## What the exercise asks:
Copy the entries below verbatim, from the line containing "The height and width of the screenshot is (1024, 768)." through the line containing "will [x=749, y=96].", and nothing else.

## Data entries:
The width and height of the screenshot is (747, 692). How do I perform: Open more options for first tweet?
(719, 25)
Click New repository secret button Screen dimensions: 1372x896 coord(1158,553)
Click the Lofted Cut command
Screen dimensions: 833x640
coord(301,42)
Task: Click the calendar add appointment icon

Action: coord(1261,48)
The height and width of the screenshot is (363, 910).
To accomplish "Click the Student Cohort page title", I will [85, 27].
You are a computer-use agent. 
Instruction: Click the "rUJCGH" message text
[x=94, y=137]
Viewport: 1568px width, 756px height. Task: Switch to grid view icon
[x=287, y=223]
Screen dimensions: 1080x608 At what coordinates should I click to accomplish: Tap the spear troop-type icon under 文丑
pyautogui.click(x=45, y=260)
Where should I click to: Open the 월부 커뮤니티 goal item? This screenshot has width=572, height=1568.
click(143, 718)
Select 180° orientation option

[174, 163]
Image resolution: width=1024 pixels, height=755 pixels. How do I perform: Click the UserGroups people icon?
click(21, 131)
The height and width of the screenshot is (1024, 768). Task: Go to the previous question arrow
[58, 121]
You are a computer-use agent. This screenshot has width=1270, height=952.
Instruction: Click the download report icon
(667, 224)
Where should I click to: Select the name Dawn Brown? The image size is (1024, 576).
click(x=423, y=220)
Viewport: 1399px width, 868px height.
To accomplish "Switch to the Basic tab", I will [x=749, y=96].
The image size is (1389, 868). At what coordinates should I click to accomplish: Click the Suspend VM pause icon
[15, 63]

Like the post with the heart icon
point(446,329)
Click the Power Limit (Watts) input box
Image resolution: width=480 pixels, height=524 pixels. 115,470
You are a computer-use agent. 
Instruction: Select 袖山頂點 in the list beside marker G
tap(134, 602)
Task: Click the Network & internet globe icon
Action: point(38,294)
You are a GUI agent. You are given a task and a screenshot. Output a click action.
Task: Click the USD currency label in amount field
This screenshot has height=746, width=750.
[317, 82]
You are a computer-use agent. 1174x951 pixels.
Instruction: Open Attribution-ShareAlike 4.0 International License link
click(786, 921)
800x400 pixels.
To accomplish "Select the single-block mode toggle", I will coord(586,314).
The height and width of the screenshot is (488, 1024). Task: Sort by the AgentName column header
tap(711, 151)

## Completed exercise:
The height and width of the screenshot is (1024, 768). Task: Go to the previous question arrow
[58, 121]
You are a computer-use agent. This screenshot has width=1270, height=952.
Instruction: Click the download report icon
(667, 224)
Where should I click to: Select the name Dawn Brown? The image size is (1024, 576).
click(x=423, y=220)
Viewport: 1399px width, 868px height.
To accomplish "Switch to the Basic tab", I will [x=749, y=96].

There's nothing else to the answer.